Army of Thieves, 2021.
Directed by Matthias Schweighöfer.
Starring Matthias Schweighöfer, Nathalie Emmanuel, Ruby O. Fee, Stuart Martin, Guz Khan, Jonathan Cohen.
A reclusive bank teller becomes part of a motley crew composed of Interpol’s most wanted, targeting a series of a uncrackable safes across Europe.
I guess one can say that this is the quasi-prequel film that no one asked for, but when you marry uber-geek god Zack Snyder to a streaming giant like Netflix there’s bound to be repercussions. The second outing in this fledgling Army of the Dead-verse sees the backstory of Ludwig Dieter, the skilful safecracker featured in the zombie heist flick released a few months prior.
Dieter (Matthias Schweighöfer) whose real, unpronounceable name is Sebastian Schlencht-Wöhnert, is a timid small-town bank teller in Potsdam maintaining a not-so-secret hobby of safecracking which he enthusiastically uploads on YouTube. Through it, a mysterious figure contacts Dieter and invites him to an underground safecracking tournament taking place in Berlin. Following Dieter’s comfortable win in the competition he finally meets the enigmatic Gwendoline (Nathalie Emmanuel) who introduces our timid bean-counter to the world of high-stake heists. The rest of the crew saddling up with Dieter are composed of wunderkind hacker Korina (Ruby O. Fee), getaway driver cum ace drifter Rolph (Guz Khan) and douchey strongman Brad (Stuart Martin). While the ladies of the gang warm up to their new addition, Brad and Rolph have reservations about Gwendoline’s choice. Dieter however, quickly proves them wrong when their heist in Paris goes smoothly, but with each successive robbery their challenges exponentially increase leading to unforeseeable outcomes.
Being unacquainted with Schweighöfer’s previous directorial efforts it’s hard for me to comment if his style is present or absent in this film, but one thing is certain- Snyder’s trademark visual flair is. Just think of Army of Thieves as a less serious, comedy-centric Zack Snyder flick, ‘cos for the most part, that’s what it is. But in this instance, it works in the movie’s favour since it’s supposed to be a prequel to Army of the Dead, so in a visual sense, a continuity of sorts is maintained. Looking past Schweighöfer’s Snyder mimicry skills, he does do a commendable job with some of the characters but not all, and part of the blame falls on Shay Hatten’s formulaic script. While the scenes involving Emmanuel, O. Fee and Schweighöfer entertain in spades, the sequences concerning the other performers -especially Jonathan Cohen’s Delacroix – only induce cringe. Thinly written and largely forgettable, these bland caricature characters threaten to derail the whole project, but Schweighöfer’s fish-out-of-water schtick and Emmanuel’s effortless charm steadies the ship. The sultry Game of Thrones alum is so captivating onscreen she nearly steals Schweighöfer’s thunder every time she appeared.
The score composed by Hans Zimmer and Steve Mazzaro is appropriately infectious and breezy as befitting a heist action-comedy, while DOP Bernard Jasper’s cinematography is also on point, acting as a bridge to Snyder’s Army of the Dead visually. Lastly a special mention of the man responsible for imbuing three inanimate safes with a rich history and their own distinct character, Christian Eisele the film’s production designer. Bravo, you’ve outdone yourself man.
Army of Thieves functions as a pastiche of superior heist films from yesteryear, but that doesn’t stop it from being fun or entertaining in the best ways possible. So, turn off your brains, embrace the ridiculousness and simply enjoy yourselves.

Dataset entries
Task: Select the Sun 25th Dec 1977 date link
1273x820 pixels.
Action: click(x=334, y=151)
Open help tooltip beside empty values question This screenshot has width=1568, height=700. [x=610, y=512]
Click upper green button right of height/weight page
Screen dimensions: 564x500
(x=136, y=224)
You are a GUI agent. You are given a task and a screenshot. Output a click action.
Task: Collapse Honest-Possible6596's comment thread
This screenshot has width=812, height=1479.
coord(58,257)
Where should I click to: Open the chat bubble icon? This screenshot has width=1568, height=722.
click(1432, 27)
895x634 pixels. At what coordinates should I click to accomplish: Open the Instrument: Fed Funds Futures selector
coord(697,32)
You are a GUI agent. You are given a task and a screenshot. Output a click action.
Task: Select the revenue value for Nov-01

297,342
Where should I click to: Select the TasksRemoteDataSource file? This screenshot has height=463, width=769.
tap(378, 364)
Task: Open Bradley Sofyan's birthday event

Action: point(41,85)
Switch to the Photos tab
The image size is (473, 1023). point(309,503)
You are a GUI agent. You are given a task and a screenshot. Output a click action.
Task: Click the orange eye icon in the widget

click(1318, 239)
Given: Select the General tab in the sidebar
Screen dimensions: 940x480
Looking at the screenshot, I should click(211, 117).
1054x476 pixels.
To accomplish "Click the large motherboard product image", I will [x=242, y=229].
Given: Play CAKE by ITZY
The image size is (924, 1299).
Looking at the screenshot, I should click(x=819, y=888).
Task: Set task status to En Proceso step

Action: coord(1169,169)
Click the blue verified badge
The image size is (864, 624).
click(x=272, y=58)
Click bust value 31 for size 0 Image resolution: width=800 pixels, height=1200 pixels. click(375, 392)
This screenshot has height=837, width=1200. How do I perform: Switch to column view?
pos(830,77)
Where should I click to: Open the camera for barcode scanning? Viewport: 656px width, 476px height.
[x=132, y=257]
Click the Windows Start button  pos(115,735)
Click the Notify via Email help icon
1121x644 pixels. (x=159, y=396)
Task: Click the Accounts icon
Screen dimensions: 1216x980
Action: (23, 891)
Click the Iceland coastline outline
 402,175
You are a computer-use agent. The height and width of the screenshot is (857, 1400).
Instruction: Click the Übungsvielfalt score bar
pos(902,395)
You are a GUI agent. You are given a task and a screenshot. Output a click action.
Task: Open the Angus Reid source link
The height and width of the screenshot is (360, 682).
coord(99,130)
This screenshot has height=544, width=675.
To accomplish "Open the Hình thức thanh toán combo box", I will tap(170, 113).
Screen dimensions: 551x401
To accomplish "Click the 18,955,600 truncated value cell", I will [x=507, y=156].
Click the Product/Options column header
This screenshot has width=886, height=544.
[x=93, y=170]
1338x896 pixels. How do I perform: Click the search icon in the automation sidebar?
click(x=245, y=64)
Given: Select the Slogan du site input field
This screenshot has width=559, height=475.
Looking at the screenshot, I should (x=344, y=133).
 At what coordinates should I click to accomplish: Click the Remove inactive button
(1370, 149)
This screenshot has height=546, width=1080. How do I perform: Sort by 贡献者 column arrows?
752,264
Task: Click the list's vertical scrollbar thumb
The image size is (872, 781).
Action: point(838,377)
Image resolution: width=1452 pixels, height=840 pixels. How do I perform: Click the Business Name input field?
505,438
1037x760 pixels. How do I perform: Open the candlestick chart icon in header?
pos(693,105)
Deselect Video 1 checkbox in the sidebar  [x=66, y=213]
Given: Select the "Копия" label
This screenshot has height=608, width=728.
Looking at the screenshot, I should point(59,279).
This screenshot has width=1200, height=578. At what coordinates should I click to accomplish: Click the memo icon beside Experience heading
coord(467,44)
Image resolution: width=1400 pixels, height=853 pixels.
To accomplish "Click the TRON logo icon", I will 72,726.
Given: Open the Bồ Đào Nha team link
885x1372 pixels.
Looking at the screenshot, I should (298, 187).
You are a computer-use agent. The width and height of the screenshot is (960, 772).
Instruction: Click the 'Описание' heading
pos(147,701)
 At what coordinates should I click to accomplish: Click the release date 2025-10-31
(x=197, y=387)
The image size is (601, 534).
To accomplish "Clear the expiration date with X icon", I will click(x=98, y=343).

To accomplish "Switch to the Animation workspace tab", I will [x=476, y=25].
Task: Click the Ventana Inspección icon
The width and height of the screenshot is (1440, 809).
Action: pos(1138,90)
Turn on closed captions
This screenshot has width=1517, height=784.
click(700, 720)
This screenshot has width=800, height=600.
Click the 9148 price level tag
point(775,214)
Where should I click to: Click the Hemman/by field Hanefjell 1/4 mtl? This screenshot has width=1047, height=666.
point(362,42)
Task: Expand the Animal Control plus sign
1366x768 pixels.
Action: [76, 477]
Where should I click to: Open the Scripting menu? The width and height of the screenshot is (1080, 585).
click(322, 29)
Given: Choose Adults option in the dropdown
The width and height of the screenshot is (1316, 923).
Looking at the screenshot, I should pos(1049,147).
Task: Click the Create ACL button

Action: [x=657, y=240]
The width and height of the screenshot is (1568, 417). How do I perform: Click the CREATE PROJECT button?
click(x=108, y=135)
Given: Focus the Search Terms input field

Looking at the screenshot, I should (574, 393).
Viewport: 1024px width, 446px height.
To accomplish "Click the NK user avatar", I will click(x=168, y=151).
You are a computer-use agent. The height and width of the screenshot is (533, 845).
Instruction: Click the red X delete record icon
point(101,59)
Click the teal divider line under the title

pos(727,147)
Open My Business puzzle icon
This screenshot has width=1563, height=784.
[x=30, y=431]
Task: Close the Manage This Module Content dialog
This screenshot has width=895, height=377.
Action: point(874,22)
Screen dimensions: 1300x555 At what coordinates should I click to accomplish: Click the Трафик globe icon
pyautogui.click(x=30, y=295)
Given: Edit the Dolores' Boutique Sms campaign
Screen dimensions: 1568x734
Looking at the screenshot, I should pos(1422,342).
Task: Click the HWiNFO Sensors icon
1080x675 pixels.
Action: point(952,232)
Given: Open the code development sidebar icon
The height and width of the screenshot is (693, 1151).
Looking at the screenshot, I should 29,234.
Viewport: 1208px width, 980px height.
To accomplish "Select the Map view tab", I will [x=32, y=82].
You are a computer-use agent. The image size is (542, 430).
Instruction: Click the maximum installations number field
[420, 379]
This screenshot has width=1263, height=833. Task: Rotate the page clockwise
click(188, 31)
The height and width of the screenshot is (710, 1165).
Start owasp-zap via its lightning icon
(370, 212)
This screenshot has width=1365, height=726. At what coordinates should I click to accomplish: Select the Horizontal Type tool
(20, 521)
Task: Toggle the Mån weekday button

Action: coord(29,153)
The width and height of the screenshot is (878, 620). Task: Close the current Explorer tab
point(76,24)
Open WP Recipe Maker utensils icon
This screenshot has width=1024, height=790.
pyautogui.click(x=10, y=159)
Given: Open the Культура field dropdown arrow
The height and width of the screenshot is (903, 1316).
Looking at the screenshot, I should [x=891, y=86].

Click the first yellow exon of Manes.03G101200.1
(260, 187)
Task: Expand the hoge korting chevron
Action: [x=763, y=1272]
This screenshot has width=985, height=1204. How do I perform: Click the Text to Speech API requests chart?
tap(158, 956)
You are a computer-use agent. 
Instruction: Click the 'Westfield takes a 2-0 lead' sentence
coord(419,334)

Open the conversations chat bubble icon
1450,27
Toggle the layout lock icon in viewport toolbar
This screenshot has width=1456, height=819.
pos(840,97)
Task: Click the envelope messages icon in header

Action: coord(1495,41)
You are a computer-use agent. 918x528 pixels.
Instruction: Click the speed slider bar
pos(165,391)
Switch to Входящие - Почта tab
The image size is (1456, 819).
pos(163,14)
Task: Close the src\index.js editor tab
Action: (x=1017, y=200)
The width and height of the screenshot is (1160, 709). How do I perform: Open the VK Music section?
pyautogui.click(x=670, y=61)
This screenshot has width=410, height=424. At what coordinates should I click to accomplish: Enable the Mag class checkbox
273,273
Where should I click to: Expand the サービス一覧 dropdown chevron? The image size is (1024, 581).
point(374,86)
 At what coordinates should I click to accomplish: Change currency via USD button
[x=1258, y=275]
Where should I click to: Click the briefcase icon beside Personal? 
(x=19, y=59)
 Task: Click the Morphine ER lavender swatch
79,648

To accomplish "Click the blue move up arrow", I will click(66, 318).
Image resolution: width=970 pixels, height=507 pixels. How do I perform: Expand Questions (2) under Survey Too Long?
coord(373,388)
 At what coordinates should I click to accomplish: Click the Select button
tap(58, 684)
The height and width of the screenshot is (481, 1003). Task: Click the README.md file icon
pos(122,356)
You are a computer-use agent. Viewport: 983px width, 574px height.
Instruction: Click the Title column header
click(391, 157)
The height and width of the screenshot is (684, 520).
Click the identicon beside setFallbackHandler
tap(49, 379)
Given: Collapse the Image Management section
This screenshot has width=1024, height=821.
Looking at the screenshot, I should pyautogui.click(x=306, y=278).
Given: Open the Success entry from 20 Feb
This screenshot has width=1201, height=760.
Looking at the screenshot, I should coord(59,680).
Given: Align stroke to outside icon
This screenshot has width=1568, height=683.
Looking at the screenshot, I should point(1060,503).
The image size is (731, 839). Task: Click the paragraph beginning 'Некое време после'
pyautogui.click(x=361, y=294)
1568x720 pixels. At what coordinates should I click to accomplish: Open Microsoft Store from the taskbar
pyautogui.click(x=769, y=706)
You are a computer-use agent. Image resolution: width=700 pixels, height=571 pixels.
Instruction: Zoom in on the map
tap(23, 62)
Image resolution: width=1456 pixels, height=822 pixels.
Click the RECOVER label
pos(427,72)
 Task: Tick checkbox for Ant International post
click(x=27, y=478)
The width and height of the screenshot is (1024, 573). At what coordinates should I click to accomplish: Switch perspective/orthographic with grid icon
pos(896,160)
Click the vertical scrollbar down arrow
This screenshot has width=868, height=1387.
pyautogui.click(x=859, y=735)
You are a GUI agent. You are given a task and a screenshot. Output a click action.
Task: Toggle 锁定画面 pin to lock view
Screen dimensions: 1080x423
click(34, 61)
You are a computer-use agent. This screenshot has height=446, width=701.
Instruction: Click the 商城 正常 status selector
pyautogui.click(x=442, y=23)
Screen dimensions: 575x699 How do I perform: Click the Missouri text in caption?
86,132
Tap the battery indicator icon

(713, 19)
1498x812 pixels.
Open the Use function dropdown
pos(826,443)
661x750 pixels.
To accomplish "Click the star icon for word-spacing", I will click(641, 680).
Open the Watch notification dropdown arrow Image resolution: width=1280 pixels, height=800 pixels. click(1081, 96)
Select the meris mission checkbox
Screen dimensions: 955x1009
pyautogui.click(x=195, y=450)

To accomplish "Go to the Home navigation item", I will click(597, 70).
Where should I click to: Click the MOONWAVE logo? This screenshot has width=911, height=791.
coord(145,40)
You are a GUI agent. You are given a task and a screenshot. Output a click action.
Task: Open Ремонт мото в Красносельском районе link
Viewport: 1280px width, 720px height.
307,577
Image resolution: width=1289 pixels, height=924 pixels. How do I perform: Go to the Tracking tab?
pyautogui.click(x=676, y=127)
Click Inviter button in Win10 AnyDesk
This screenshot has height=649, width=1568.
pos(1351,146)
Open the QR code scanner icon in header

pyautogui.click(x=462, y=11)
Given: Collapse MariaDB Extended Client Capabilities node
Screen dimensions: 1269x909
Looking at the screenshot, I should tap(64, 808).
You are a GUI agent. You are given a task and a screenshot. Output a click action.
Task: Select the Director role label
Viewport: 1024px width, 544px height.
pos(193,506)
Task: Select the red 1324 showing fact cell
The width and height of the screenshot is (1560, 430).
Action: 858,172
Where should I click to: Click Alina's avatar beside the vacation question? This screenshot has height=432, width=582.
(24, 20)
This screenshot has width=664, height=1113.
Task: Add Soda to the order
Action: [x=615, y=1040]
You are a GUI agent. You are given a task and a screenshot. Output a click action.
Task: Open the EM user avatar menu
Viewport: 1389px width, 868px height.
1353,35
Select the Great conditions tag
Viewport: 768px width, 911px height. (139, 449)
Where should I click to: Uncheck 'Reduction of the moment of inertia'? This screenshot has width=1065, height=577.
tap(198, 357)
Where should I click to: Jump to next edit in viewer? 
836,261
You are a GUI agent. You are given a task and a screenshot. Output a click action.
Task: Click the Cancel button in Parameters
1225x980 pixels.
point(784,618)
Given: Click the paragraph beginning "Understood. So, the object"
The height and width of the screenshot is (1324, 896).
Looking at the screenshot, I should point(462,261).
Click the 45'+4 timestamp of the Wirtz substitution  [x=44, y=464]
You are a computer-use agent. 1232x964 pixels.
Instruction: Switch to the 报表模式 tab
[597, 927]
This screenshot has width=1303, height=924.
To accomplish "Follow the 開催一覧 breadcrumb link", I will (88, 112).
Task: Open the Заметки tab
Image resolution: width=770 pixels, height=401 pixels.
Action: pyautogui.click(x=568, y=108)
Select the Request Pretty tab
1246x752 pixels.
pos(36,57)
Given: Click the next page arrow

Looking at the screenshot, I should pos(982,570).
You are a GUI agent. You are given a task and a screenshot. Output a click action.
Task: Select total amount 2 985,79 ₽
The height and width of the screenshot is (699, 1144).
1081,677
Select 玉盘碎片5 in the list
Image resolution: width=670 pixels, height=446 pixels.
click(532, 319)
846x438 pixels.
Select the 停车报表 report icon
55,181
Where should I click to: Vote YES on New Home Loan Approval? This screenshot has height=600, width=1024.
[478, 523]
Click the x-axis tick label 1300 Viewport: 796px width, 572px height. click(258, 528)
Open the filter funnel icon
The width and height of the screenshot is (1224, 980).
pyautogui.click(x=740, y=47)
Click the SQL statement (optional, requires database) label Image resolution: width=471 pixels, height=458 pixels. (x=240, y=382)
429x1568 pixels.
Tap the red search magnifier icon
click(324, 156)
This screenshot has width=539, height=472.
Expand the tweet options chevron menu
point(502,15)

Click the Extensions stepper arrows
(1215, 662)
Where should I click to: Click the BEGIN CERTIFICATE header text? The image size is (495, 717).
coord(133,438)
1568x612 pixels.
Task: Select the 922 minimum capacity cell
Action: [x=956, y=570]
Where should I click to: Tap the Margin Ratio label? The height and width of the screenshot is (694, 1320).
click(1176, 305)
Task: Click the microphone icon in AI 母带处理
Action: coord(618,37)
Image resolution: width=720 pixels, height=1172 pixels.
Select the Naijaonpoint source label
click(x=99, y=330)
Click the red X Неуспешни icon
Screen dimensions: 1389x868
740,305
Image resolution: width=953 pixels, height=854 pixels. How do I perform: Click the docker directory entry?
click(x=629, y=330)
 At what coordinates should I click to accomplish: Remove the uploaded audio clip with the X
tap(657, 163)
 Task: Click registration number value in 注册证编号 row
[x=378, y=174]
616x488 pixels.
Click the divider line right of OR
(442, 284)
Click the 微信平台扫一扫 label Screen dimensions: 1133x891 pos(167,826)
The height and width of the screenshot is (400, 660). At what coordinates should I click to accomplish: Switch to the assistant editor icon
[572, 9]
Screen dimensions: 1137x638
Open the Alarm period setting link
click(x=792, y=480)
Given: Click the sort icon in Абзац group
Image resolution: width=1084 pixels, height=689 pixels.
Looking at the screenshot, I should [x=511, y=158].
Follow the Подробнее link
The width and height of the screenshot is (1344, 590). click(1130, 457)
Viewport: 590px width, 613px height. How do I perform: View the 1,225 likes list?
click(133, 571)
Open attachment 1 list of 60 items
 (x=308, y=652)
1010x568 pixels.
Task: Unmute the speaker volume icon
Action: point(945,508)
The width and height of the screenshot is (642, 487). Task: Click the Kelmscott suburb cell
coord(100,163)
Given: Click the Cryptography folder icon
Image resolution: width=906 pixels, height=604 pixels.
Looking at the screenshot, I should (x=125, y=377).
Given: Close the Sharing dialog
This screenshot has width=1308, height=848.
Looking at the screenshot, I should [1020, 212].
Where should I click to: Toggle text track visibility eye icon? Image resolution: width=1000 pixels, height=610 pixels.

> **ACTIVITY**
Copy out, word for word, the stretch of the Army of Thieves review from "I guess one" through "few months prior.".

> **REPLY**
I guess one can say that this is the quasi-prequel film that no one asked for, but when you marry uber-geek god Zack Snyder to a streaming giant like Netflix there’s bound to be repercussions. The second outing in this fledgling Army of the Dead-verse sees the backstory of Ludwig Dieter, the skilful safecracker featured in the zombie heist flick released a few months prior.